Tiga tingkatan ini memiliki makna bahwa manusia dapat terbebas dari nafsu keinginan dan kekotoran batin dengan melatih diri menghindari perbuatan jahat, menambah kebajikan, dan menyucikan hati serta pikiran untuk mencapai kebahagiaan sejati yaitu Nibbana.

 

Selain itu, Candi Borobudur merupakan salah satu tempat beribadah umat Buddha untuk melaksanakan kegiatan-kegiatan keagamaan salah satunya adalah hari raya Waisak. Hari raya Waisak adalah salah satu dari hari besar umat Buddha yang dimuat dalam kitab suci Tripitaka. Hari raya Waisak atau seringkali disebut Tri Suci Waisak, pada sejarahnya terdapat tiga peristiwa penting dalam umat Buddha, yaitu kelahiran Pangeran Siddharta Gautama, tercapainya penerangan sempurna oleh Pertapa Gautama, serta wafatnya Sang Buddha Gautama. Sebagai hari yang disucikan umat Buddha, hari raya Waisak dilakukan oleh semua umat beragama Buddha pada seluruh negara dengan melakukan puja, perenungan serta upacara ritual untuk memahami makna Waisak.

 

Sebelum memperingati hari raya Tri Suci Waisak ternyata umat Buddha mempunyai ritual yang bisa dijalankan lho guys khususnya bagi para Bhante, contohnya adalah ritual perjalanan religi Thudong. Dalam menyambut hari raya Tri Suci Waisak, kalian tahu nggak sih guys kalau puluhan Bhante yang berasal dari Asia Tenggara khususnya negara Gajah Putih ini berkumpul dan berjalan beriringan menuju Candi Borobudur untuk memperingati hari raya Waisak, ritual yang dijalankan ini harus menempuh ribuan kilometer bagi para Bhante dalam melaksanakan ritual Thudong.
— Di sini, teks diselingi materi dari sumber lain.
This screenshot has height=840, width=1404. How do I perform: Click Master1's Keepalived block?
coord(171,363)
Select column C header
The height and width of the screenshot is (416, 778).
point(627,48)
Thudong merupakan perjalanan ritual para Bhante yang dilakukan dengan berjalan kaki ribuan kilometer. Mereka memulai perjalanan ini pada 23 Maret 2023 dari Nakhon Si Thammarat, Thailand melewati Malaysia, Singapura, dan tiba Batam pada 8 Mei lalu. Bhante Dhammavuddho menjelaskan bahwa Thudong merupakan tradisi berjalan yang sudah berlangsung sejak dahulu. Zaman Sang Buddha, belum ada vihara, belumada tempat tinggal para Bhante. Oleh sang Buddha, para Bhante diberikesempatan tinggal di hutan, gunung, atau gua.

 

“Jadi dalam setahun, mereka akan berjalan seperti ini selama empat bulan untuk melaksanakan tradisi ini. Kebetulan karena di Indonesia ada Candi Borobudur, bertepatan Hari Raya Waisak, dan mereka jalan dari Thailand,” terangnya. Bhante berharap selama perjalananan, mereka melatih kesabaran. Sebab, Sang Buddha mengajarkan bahwa kesabaran adalah praktik dhamma yang paling tinggi. “Meraka terkena panas, hujan, dan ini juga makan satu hari satu kali dan minuman seadanya,” sebut Bhante.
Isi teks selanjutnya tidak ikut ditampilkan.